# DTS Driver  [DTS:X ultra and steelseries arctis 7]



## ciastek (Aug 27, 2021)

Hey, I have a gigabyte z590 aorus ultra motherboard with alc4080 sound card and steelseries arctis 7 (wireless headphones). I would like to plug in a sound card from a motherboard with headphones to be able to use the game / chat(screenshot) option and get the potential out of the alc4080. I apologize for my English if I wrote something wrong


----------



## Ferather (Aug 27, 2021)

If you intend to use DTS:X, you will need to use 3.5mm plug headphones, and set the Realtek panel to separate stream for headphones. https://ibb.co/ZG3cC4S | https://ibb.co/L0gD9Q7.
The other option is to enable 'Stereo Mix', and set its output to the wireless headphones, https://ibb.co/MVgzT5s, and set 'Speakers' as the default device.


----------



## ciastek (Aug 28, 2021)

Do you have step by dot instructions or a video on how to do it?
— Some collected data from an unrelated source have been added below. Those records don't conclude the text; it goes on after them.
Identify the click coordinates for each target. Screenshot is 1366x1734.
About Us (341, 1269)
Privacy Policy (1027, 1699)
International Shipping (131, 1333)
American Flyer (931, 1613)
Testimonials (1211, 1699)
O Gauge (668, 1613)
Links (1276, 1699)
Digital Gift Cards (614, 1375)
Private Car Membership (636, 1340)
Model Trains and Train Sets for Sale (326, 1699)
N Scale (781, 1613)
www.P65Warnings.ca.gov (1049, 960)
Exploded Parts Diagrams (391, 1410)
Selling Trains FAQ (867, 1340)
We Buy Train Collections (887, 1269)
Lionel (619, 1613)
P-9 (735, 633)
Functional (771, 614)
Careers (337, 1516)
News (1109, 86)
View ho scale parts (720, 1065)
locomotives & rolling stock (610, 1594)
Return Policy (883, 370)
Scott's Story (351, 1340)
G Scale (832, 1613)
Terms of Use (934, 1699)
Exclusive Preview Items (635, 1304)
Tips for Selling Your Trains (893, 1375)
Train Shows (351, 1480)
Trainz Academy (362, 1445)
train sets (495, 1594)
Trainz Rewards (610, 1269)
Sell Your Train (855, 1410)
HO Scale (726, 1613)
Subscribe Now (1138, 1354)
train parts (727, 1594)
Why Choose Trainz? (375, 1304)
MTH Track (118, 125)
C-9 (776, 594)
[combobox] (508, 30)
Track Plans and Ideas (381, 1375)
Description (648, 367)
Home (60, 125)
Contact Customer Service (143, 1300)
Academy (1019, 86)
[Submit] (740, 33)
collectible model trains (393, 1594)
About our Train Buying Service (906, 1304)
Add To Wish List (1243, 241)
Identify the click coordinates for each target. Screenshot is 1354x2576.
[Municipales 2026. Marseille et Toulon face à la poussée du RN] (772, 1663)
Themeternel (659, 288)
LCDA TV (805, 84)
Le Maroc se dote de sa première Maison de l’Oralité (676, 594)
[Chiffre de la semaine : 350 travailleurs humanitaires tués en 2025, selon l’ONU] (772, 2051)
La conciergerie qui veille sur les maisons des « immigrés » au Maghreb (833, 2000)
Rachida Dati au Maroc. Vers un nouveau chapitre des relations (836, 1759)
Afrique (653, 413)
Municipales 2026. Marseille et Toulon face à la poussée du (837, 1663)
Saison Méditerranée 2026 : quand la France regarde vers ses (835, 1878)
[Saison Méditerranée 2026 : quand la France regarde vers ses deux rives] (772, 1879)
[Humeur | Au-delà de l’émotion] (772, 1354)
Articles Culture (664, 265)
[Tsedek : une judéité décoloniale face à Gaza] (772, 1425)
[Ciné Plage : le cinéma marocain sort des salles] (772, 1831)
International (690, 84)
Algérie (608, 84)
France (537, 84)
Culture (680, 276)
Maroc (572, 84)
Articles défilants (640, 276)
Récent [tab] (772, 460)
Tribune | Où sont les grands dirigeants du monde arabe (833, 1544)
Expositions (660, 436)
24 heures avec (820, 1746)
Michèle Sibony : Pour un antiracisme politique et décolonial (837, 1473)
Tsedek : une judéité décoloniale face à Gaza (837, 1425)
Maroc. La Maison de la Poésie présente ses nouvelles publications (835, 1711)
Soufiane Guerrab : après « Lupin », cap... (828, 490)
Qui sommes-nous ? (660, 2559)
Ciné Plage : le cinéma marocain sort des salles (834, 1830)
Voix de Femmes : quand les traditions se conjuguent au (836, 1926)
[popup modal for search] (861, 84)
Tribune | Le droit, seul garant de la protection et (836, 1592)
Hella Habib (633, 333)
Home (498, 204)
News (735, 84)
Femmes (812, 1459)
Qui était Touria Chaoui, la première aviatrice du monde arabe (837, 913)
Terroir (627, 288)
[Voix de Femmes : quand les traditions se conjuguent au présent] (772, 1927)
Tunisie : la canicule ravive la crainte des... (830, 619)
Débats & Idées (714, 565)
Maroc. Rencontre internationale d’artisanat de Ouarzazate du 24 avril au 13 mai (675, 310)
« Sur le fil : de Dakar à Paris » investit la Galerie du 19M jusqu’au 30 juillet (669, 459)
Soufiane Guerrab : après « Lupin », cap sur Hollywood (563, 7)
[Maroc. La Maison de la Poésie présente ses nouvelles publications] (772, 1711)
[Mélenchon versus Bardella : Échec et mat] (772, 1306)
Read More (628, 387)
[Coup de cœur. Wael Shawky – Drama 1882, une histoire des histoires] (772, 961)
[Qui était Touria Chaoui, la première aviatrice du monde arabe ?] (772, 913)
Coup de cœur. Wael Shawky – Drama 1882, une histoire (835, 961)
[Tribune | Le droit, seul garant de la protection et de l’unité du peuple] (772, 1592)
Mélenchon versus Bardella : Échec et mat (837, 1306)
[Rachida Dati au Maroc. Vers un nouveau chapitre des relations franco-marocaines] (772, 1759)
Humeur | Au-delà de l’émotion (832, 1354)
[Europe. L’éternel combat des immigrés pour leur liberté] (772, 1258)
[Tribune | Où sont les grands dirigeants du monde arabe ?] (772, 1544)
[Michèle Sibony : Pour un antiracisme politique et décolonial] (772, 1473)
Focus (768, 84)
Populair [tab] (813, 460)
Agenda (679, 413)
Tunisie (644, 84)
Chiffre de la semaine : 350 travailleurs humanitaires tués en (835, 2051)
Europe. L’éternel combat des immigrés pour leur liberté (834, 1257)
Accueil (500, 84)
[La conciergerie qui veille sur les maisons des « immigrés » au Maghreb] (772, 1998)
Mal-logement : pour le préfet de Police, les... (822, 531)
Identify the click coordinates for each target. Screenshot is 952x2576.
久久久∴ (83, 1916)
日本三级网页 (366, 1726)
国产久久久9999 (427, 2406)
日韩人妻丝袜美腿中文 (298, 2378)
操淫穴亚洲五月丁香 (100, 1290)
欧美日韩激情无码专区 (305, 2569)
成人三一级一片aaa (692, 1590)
There is my current layout in the screenshots.



View attachment 214494


----------



## Ferather (Aug 29, 2021)

Ok so you cant do separate headphones, shame, some cannot. The second set of images is correct, you just need to select 'Speakers' as the default rather than Arctis.
The audio played to 'Speakers' (set as default) will 'passthrough' to 'Stereo Mix', which will play to the device you select (Arctis).

Realtek 'Speakers' > Stereo Mix (passthrough) > Audio device you want to hear the audio.

This way the Ultra app will be working on your licensed analogue.


----------